Weten wat mogelijk is

Uw arts kan u vertellen wat de mogelijkheden in uw situatie zijn. Dit kunt u ook zelf aan uw arts vragen. De ‘3 goede vragen’ helpen daarbij. Hierdoor kunt u samen tot een goede beslissing komen. Deze vragen zijn:

  1. Wat zijn mijn mogelijkheden?
  2. Wat zijn de voordelen en nadelen van die mogelijkheden?
  3. Wat betekent dat in mijn situatie?

Geen gevolgen voor de verdere behandeling

Overigens staat de vraag naar wel of niet reanimeren geheel los van uw verdere behandeling. Ook als u niet gereanimeerd wilt worden, zal uw behandeling onverminderd en volledig doorgaan (tenzij u dat niet wilt).

Voor familie en naasten

In principe doen we er alles aan om patiënten te genezen. Als de gezondheidstoestand van de patiënt verslechtert en de patiënt niet meer aanspreekbaar is, kunnen familie en naasten ook te maken krijgen met afspraken met betrekking tot behandelbeperkingen bij hun opgenomen familielid of naaste. Dit kan doordat:

  • dit de keuze van de patiënt is, door eerder gemaakte afspraken met de arts.
  • de arts beslist dat op medische gronden een bepaalde behandeling niet meer zinvol is.
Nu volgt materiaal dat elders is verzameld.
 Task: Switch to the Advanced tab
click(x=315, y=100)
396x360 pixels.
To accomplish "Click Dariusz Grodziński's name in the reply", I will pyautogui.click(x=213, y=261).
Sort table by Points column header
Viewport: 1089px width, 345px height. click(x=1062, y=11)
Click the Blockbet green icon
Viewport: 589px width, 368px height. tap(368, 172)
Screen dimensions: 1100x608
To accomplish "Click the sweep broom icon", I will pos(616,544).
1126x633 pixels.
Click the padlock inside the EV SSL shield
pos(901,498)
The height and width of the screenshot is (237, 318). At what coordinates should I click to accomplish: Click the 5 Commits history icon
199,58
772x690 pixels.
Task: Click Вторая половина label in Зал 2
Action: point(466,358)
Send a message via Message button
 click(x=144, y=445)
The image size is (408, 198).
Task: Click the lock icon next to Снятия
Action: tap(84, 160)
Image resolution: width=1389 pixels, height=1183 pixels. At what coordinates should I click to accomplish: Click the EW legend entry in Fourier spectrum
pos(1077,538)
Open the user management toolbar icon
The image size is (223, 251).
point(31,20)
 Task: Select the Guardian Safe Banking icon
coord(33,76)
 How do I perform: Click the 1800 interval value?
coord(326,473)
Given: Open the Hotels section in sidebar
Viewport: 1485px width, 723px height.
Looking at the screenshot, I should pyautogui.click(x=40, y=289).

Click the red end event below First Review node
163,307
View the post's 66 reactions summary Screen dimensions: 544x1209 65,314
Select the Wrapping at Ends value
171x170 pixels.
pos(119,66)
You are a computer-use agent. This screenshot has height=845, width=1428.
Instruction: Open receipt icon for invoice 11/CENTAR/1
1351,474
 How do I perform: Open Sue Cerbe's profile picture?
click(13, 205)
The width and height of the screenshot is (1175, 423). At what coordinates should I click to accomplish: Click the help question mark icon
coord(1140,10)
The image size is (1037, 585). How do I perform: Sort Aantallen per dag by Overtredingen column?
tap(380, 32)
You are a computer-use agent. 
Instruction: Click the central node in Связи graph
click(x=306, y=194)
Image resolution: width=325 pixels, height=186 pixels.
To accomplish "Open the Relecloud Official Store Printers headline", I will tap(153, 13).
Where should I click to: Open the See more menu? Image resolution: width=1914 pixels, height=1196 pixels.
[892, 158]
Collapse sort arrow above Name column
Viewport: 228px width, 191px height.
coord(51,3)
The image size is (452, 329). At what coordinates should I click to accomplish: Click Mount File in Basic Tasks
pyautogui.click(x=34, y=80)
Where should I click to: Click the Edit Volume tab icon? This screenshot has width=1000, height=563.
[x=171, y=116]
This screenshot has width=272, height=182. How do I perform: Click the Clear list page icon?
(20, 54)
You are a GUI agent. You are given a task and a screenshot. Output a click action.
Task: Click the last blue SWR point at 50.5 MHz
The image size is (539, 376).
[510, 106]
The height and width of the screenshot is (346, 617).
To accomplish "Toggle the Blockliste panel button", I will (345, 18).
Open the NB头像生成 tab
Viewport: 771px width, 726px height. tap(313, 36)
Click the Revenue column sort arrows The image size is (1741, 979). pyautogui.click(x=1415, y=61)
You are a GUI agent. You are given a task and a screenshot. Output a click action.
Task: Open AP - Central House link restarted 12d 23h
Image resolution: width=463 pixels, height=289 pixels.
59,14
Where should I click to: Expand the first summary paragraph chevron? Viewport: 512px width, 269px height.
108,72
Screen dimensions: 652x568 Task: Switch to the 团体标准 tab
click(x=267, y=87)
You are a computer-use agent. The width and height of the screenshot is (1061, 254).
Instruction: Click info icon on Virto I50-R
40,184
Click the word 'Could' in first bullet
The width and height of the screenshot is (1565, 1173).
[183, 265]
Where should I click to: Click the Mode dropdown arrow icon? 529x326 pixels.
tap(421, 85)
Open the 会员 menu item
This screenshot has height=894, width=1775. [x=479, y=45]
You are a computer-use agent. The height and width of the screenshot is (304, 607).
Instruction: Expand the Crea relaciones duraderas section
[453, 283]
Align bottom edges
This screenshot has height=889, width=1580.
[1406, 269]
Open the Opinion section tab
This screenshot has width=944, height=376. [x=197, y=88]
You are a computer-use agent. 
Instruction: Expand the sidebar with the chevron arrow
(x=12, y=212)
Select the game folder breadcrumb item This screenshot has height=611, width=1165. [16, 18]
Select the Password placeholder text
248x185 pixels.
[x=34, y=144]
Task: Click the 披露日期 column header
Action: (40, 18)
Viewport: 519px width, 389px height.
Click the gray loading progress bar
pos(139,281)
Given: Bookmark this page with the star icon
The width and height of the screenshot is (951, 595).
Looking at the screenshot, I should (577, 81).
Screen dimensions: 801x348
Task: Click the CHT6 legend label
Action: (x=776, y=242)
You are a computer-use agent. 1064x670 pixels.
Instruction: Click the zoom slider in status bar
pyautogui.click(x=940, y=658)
Als een behandelbeperking wordt afgesproken, zal de arts dit bespreken met de familie en of naasten van de patiënt.

Meer informatie

In deze brochure staat de belangrijkste informatie over behandelbeperkingen. Andere beschikbare brochures van Nij Smellinghe zijn:


Ook op internet is veel informatie te vinden die u verder kan helpen. Een aantal nuttige websites zijn:

Hebt u vragen?

Hebt u na het lezen van de brochure nog vragen over dit onderwerp? Stel uw vragen aan de arts die u behandelt.


Checklijst: De behandelbeperkingen die ik met mijn arts wil bespreken:

O  Ik wens wel/geen maatregelen om zo langdurig mogelijk in leven te worden gehouden (bijvoorbeeld opname op een Intensive Care/hartbewaking)

O  Ik wil wel/niet dat in acute situaties 112 wordt gebeld.

O  Ik wil wel/niet in het ziekenhuis opgenomen worden.

O  Ik wil wel/niet worden gereanimeerd.

O  Ik wil wel/geen onnodig levensverlengende handelingen als die ten koste gaan van mijn kwaliteit van leven (bijvoorbeeld operaties of invasieve diagnostiek)

O  Ik wil wel/niet worden beademd.

O  Ik wil/weiger op kunstmatige wijze te worden gevoed middels een maagsonde of katheter via de buik.

O Ik wil wel/geen bloedproducten ontvangen.

O Ik wil wel/geen antibiotica ontvangen.

O  Overige wens(en) (zelf in te vullen): …………………………………………………………………………………………………………….

…………………………………………………………………………………………………………….…………………………………………………………………………………………………………….…………………………………………………………………………………………………………….

Bovenstaande checklijst kunt u invullen of gebruiken als voorbereiding op het gesprek met uw arts.